I put on my most ingratiating smile. Viper looked as if he was going to be sick. ‘What was the best-selling hit of 1969, I said?’ Viper relaxed. Guernsey. Some of us have difficulty remembering our previous incarnation. I was born in 1972.’

 

‘Ill give you a clue’, I said, ‘The group had a highly apposite name. They were called The Archies.’

 

‘Oh,’ said Di, ‘I remember that. It was jolly good. Sugar, Sugar.’

 

‘Yes, Indeed’ I said, ‘Sugar Sugar. However, I don’t know about good. It was a catchy number and certainly popular. However, although it outsold it by far, it hardly ranks with an earlier number one that year. I refer, of course, to that classic of Credence Clearwater Revival’s, Bad Moon Rising which has frequently formed an attractive feature,’ I added modestly, ‘of karaoke night at annual conference. In other words, popular is not the same as good.’

 

Beatrice looked nettled. ‘Well that still doesn’t explain why I am getting different results to Percy Vere. I have looked at my MetOrg analysis and it seems very similar to the company report.

 

‘Yes. It’s all very disappointing,’ I said.

 

‘What?’ Said Viper.

 

‘Well two things are very disappointing. The first is that JAM should publish a method that is so silly. I have not seen anything quite as barmy since the Agency’s obsession with type III sums of squares back in the 1980s. It can have very paradoxical features,’ I continued, warming to my task. ‘Suppose you had a situation where a number of very large trials had been run and you had performed a meta-analysis with a tight confidence interval. Now some tin-pot investigator-sponsored trial is run with hardly any patients, you have to add it to the mix and the expected width of the confidence interval; will actually rise. It must be one of the few cases in scientific investigation where more information is worse than less. So yes, you are right, if you analyse the trials properly there is no significant excess risk.’

 

‘So the analysis was disappointing, that’s one thing, said Viper, ‘but you mentioned two.
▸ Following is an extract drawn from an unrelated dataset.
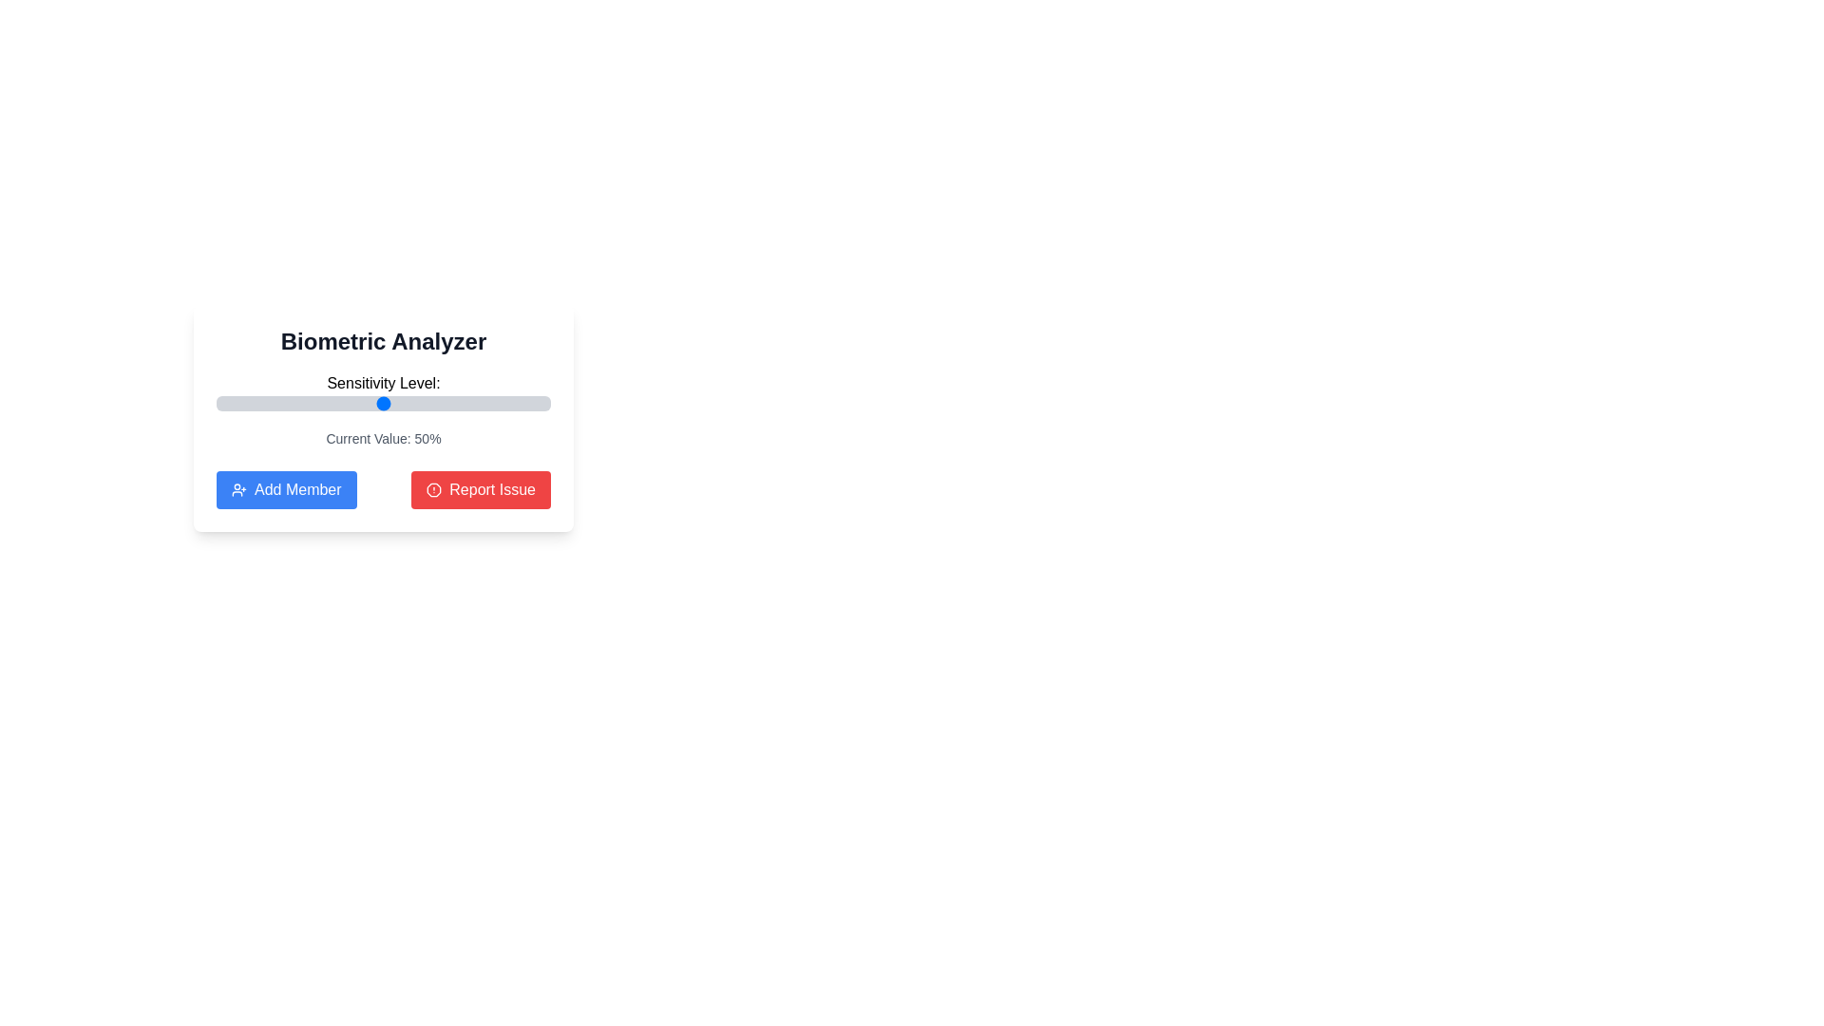  Describe the element at coordinates (382, 416) in the screenshot. I see `the 'Add Member' button located at the bottom of the white rectangular card titled 'Biometric Analyzer' to initiate the process of adding members` at that location.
What’s the other?’

 

‘The correct result’, I said, ‘It’s not significant.’

 

‘But that’s good. What could be wrong with that?’

 

‘Well consider this. Diabetes is a risk factor for cardiovascular mortality and Sucron is an effective treatment for diabetes so don’t you think that something is rather disappointing?’

 

‘What?’ said Viper and Muddle together.

 

‘Well, call me old-fashioned but shouldn’t it actually save lives?’

 

 

 

 

 

DISCLAIMER This is a work of fiction. Any resemblance to event or persons is pure coincidence.